Surveillance and monitoring

The National Food Institute continuously monitors food safety in the Danish market and develops surveillance and monitoring systems and programmes for areas that require risk and health evaluations or control measures.

Monitoring and surveillance relates to the collecting, storing, sorting and analysing of research-based data, communicating the data analyses and developing data systems in areas where the authorities have administrative goals and requirements.

The Danish Zoonosis Centre under the National Food Institute collects and analyses, e.g., data on zoonoses, prepares annual accounts concerning the sources of salmonella infections and carries out statistical and epidemiological data processing. The Annual Report on zoonoses in Denmark features the surveillance results of the past year.
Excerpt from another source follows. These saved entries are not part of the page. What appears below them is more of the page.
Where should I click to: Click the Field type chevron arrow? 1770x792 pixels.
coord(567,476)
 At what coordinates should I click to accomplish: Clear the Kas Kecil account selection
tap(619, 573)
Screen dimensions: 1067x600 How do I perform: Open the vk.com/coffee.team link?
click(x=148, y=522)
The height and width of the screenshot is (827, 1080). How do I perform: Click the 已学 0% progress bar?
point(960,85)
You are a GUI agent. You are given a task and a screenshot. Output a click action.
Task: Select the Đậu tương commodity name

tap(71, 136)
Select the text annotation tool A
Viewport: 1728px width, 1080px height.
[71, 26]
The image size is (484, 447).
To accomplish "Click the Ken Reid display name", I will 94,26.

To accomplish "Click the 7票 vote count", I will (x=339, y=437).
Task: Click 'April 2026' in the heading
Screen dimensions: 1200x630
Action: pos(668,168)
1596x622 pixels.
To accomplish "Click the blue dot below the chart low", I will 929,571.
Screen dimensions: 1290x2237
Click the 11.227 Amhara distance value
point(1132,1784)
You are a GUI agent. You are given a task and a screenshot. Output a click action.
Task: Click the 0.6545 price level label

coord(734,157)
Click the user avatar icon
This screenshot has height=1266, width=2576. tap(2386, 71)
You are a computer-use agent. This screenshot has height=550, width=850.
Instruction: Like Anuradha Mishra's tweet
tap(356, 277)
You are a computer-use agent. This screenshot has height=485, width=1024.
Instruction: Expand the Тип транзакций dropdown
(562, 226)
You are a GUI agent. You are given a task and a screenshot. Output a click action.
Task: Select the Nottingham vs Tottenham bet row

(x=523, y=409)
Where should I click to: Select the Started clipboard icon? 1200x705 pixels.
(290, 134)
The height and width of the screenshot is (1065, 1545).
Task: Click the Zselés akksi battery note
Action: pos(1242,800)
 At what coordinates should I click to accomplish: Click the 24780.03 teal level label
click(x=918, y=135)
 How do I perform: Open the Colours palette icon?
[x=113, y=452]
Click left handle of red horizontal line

Denmark has a national, integrated surveillance programme, DANMAP, which each year accounts for the development in antimicrobial agent consumption and the incidence of resistant bacteria in Denmark. The results are published in an annual DANMAP report. The DANMAP programme is a joint initiative of the National Food Institute, Statens Serum Institut, the National Veterinary Institute and the Danish Medicines Agency.

The National Food Institute is behind the national surveys on dietary habits, which map the diet, physical activity and overweight of the Danish population as well as their determinants.

The Institute’s monitoring and surveillance activities include assisting the Danish Veterinary and Food Administration with its pesticide control, and monitoring pesticide residues in fruit, vegetables, grain, processed products and meat.